Menurut Reardon et al. (2018) perhatian, bimbingan, dukungan, dan kasih sayang
yang tidak bisa tercurahkan pada satu anak saja, sangat memungkinkan bahwa anak akan
merasa kurang mendapatkan perhatian, dukungan dan kasih sayang dimana 56 % remaja
yang tinggal di panti asuhan menutup diri dan mengalami permasalahan psikologis yang
berujung pada harga diri rendah pada remaja tersebut. Remaja akan menjadi tidak percaya
diri dan merasa malu dengan keadaannya. Pelatihan berpikir positif memfokuskan pada
keadaan diri individu, orang lain maupun lingkungan serta masalah yang dihadapi. Pelatihan
berpikir positif juga berkaitan dengan perhatian positif dan perkataan atau ungkapan-
ungkapan positif. Pelatihan ini diarahkan pada berpikir positif untuk meningkatkan
optimisme pada remaja di panti sosial. Metode yang diberikan berupa psikoedukasi, self
awareness, penghapusan distorsi kognitif (mengenal jenis distorsi kognitif, melawan pikiran
negatif), pengembangan kemampuan melihat sisi positif (harapan baru, adaptasi terhadap
kenyataan), penguatan (teknik afirmasi diri atau verbalisasi yang positif) serta latihan
(Susetyo, 2006).

1.2 Rumusan Masalah


Latihan berfikir optimis ini dilaksanakan guna untuk para remaja dengan harga diri
rendah di panti asuhan yang disebabkan oleh beberapa faktor seperti memiliki pikiran-pikiran
yang tidak realistis hal ini menyebabkan perasaan negatif yang membuat individu remaja
tersebut berhenti dalam berusaha mencapai tujuan mereka. Terdapat kasus seperti ini di
sebuah panti asuhan di kota Padang

1.3 Tujuan
a. Tujuan Umum
Tujuan umum dari penelitian ini adalah diketahuinya adakah Pengaruh Latihan
Berfikir Positif terhadap Harga Diri Remaja di Panti Asuhan
b. Tujuan Khusus
Diketahui adakah Pengaruh Latihan Berfikir Positif terhadap Harga Diri Remaja
di Panti Asuhan?
1.4 Manfaat Penelitian
a. Bagi Mahasiswa
Penelitian ini diharapkan dapat memberikan tambahan informasi kepada remaja
pada panti asuhan pelatihan berpikir positif untuk meningkatkan harga diri remaja.
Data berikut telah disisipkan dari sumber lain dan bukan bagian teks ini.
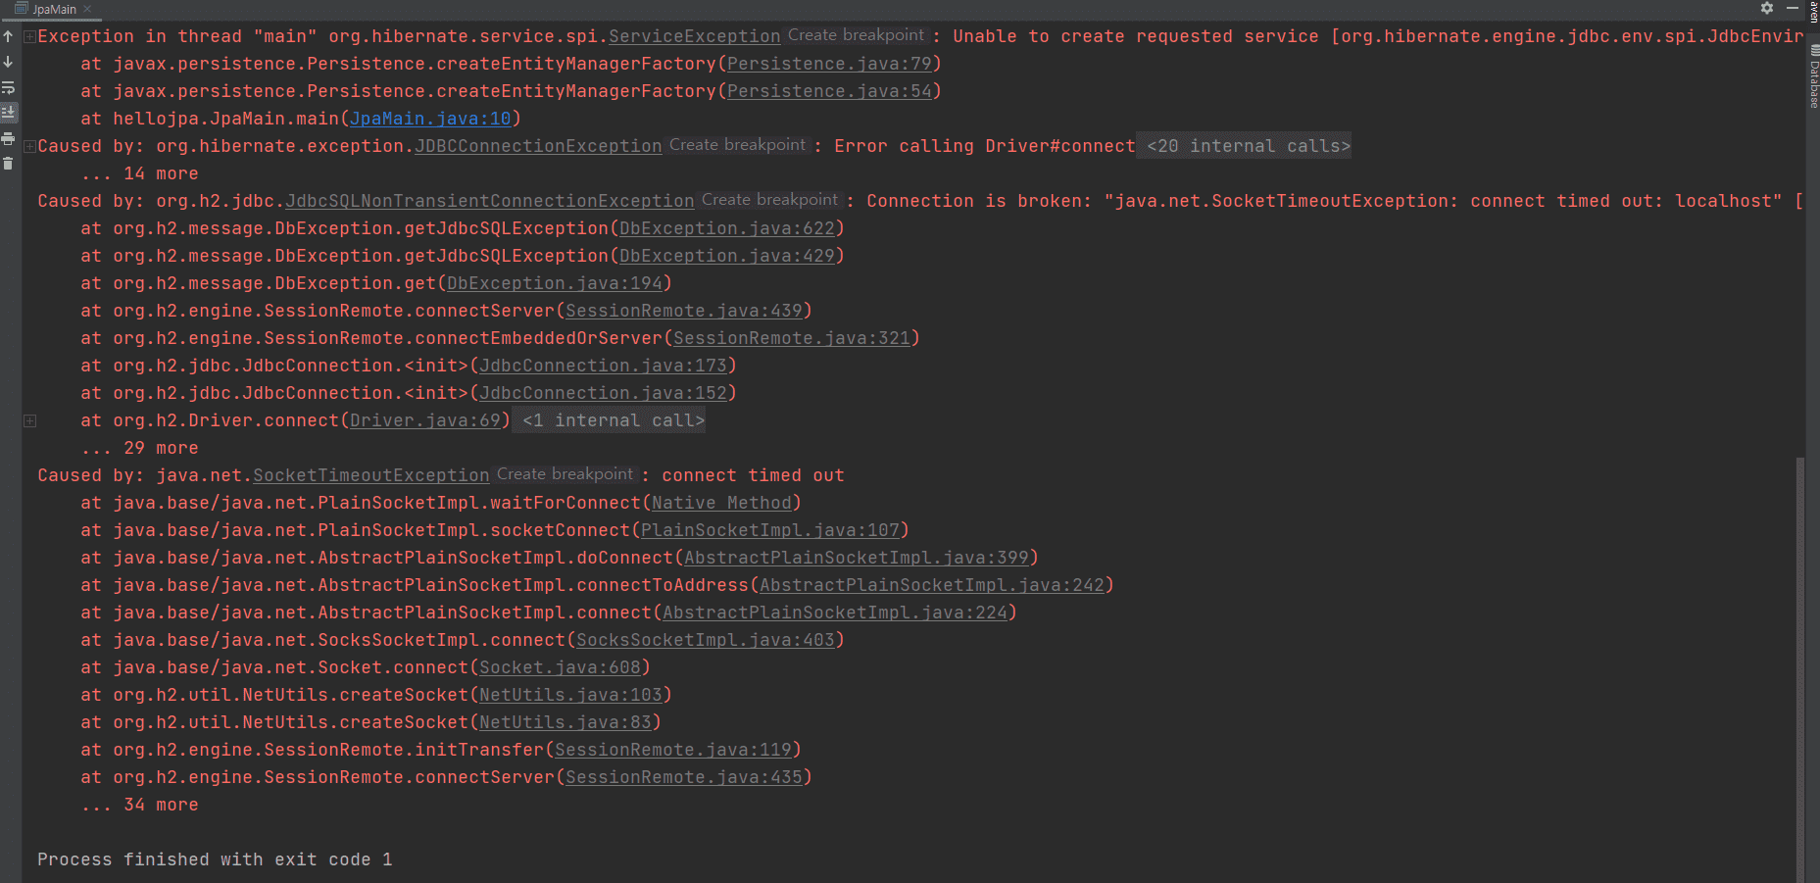Hide the run tool window
This screenshot has height=883, width=1820.
[1793, 8]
b. Bagi Institusi Pendidikan


Penelitian ini diharapkan bisa menambah sumber literatur dalam Ilmu

Keperawatan dan dapat menjadikan acuan melaksanakan latihan befikir positif pada

remaja.

c. Bagi Peneliti

Penelitian ini dapat menambah pengetahuan, wawasan dan pengalaman bagi

peneliti dalam melakukan penelitian kesehatan, serta dapat menjadi tambahan referensi

bagi penelitian selanjutnya.

1.5 Ruang Lingkup

Penelitian ini dilakukan untuk mengetahui seberapa efektif Llatihan berpikir Positif
pada remaja. Variabel independen dalam penelitian ini adalah harga diri remaja , sedangkan
variabel dependennya Latihan Berfikir Positif . Penelitian yang dilakukan adalah penelitian
kuantitatif. Penelitian ini menggunakan desain pelatihan one group pretest-posttest de- sign
yang merupakan bagian dari metode eksperimen yang memiliki pengukuran formal dari suatu
konsep sebelum dan sesudah perlakuan diberikan pada suatu kelompok subjek (Levine dan
Parkinson, 1994). Setelah diperoleh sampel subjek yang akan mengikuti pelatihan, maka di
lakukan pretest kepada subjek dengan memberikan skala harga diri yang telah disiapkan.
Pelatihan lalu diadakan selama lima kali pertemuan dan setelah itu dilakukan posttest dengan
memberikan skala harga diri yang sama dengan yang diberikan ketika pretest.